C++ Name Wrangling / Assembly function access to C++ class members

Started by csusie1, October 12, 2011, 08:23:43 PM

Previous topic - Next topic

csusie1

BACKGROUND: Alright, I am writing some C++ bitmanipulation routines as a personal acacdemic exercise.  I always code in 64 bit, because why bother with 32 bit for my own stuff . . . might as well not live in the past, right?  I wanted to develop a bit rotation method that works on unsigned 64 bit integers (QWORDS).  I coded something myself in C++ that works but I thought there had to be an "easier" way.  I looked into compiler intrinsics and found functions that work on bytes and 16-bit words but nothing for 64.  I then looked at intel's developer manual and found there was indeed an assembler operation that could easily do what I want (ror, rol).  So I wrote a function (my first working assembly language function!) that did what I want:
C++ declaration:


typedef unsigned long long CPSWORD;
typedef unsigned char byte;
extern "C" CPSWORD _fastcall Rotate_Left(CPSWORD someWord, byte someByte);



Assembly code definition / implementation:



; Rotate Left Assembly Function
.data
amount BYTE ? ; the byte goes here

.code
PUBLIC Rotate_Left
Rotate_Left PROC
and rdx, 255d ;#? the shift_amount comes in on dl, the low byte of this register 
  ; start by clearing all the other gunk out by clearing all but the dl seg
mov amount, dl ;#? now store the amount in the variable
xor rdx, rdx ;#? clear the rdx register hi mom
mov rax, rcx ;#? move the word into rax, the register where return val will be stored
xor rcx, rcx ;#? clear the rcx register
mov cl, amount;#2 move shift_amount into cl (low byte of rcx)
rol rax, cl ;#? rotate the word left by cl (shift_amount)
ret ;#1 terminate procedure
Rotate_Left ENDP
END




Well, it works and does what I want. -- I'm pretty impressed with myself --/ The next step was for me to encapsulate it in a class.  I figured out I couldn't declare the member function in the class with extern "C" because, well C++ doesn't allow that for member functions.  When I removed extern "C" from the inside the class declaration, of course I got a linker error complaining that Rotate_Left was an unresolved symbol.  This seemed to be the result of name wrangling.
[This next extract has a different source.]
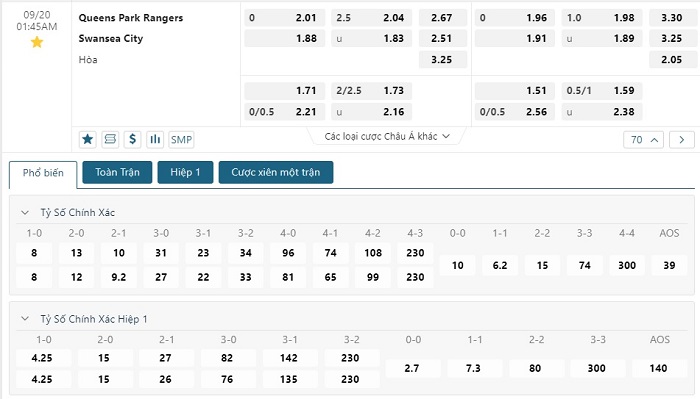Expand Các loại cược Châu Á khác dropdown
Viewport: 700px width, 399px height.
pos(387,137)
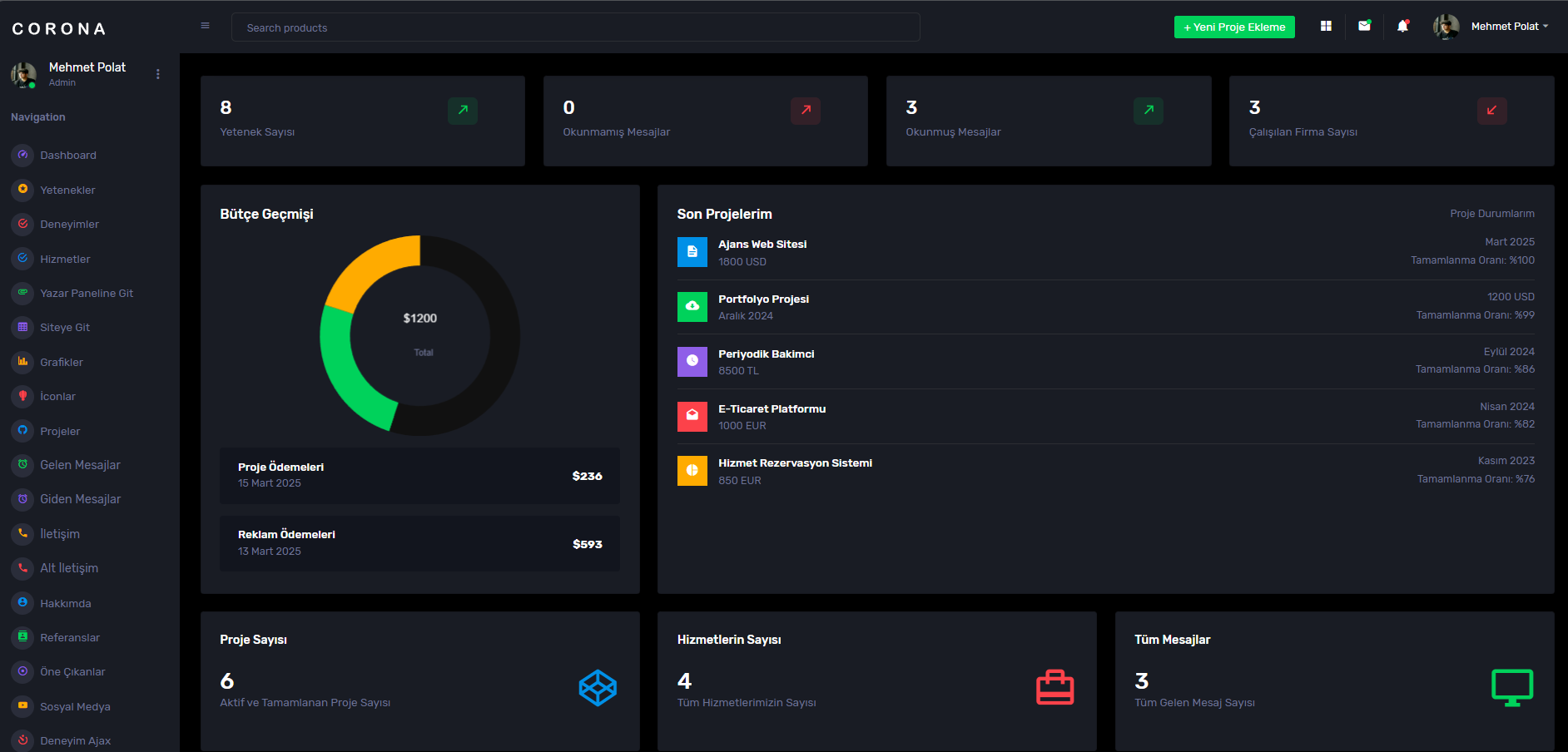
Task: Click Çalışılan Firma Sayısı red arrow icon
Action: (x=1491, y=110)
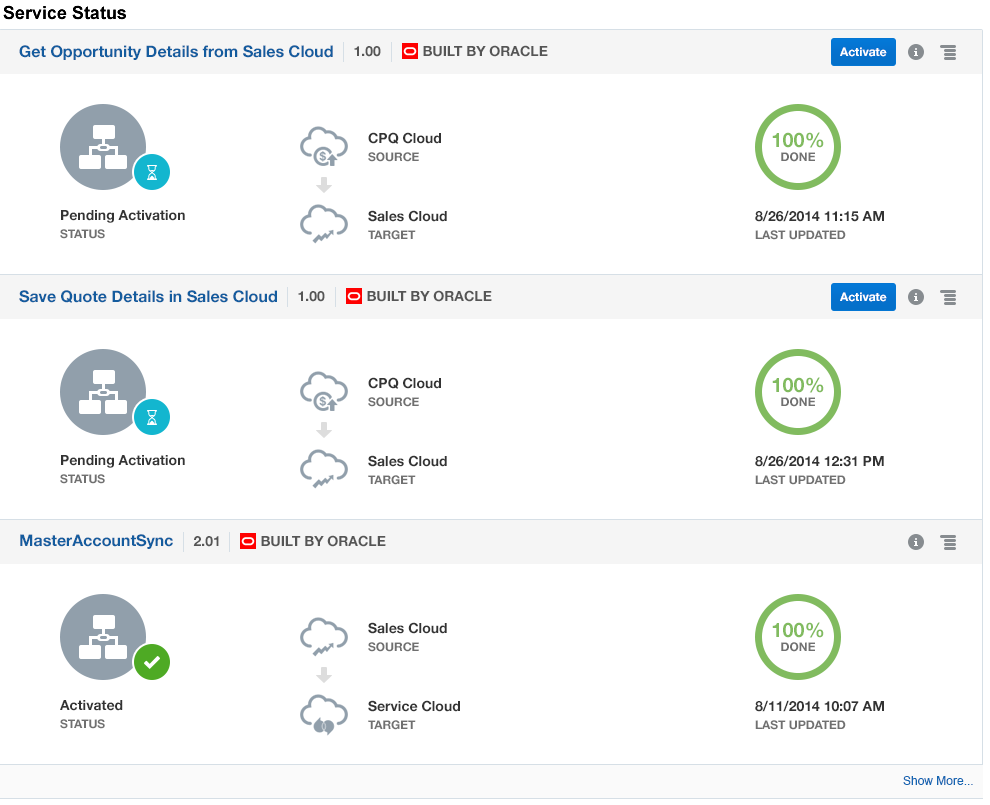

So here is what I did:

Class definition:

class MyClass
{
private:

    static CPSWORD Rotate_Left(CPSWORD  someWord, byte someByte);
.....
};



then I just defined a dummy method in C++ in the implementation file thus:

CPSWORD MyClass::Rotate_Left(CPSWORD someWord, byte someByte)
{
////bla bla bla do nothing
      return 0;


}


Then I looked in the dissassembly and found Rotate_Left come out as: ?Rotate_Left@MyClass@cpsasm@@SA_K_KE@Z

So, I went into my code and just swapped Rotate_Left with ?Rotate_Left@MyClass@cpsasm@@SA_K_KE@Z then I deleted the dummy C++ implementation.

What do you know, it worked!

Ok so END BACKGROUND

THE ACTUAL QUESTIONS

1) Is there any better way I can id my C++ static class member functions implemented in assembly so I don't have to do all this sleuthing?  Is there some command in assembly to look for the id in the C++ code or vice versa?

2)  What if I wanted to make it a non-static member function that acted on the private (or even public) members of the class?  Are there any tutorials on writing class member functions in assembly?   How do I know how to properly reference the data members?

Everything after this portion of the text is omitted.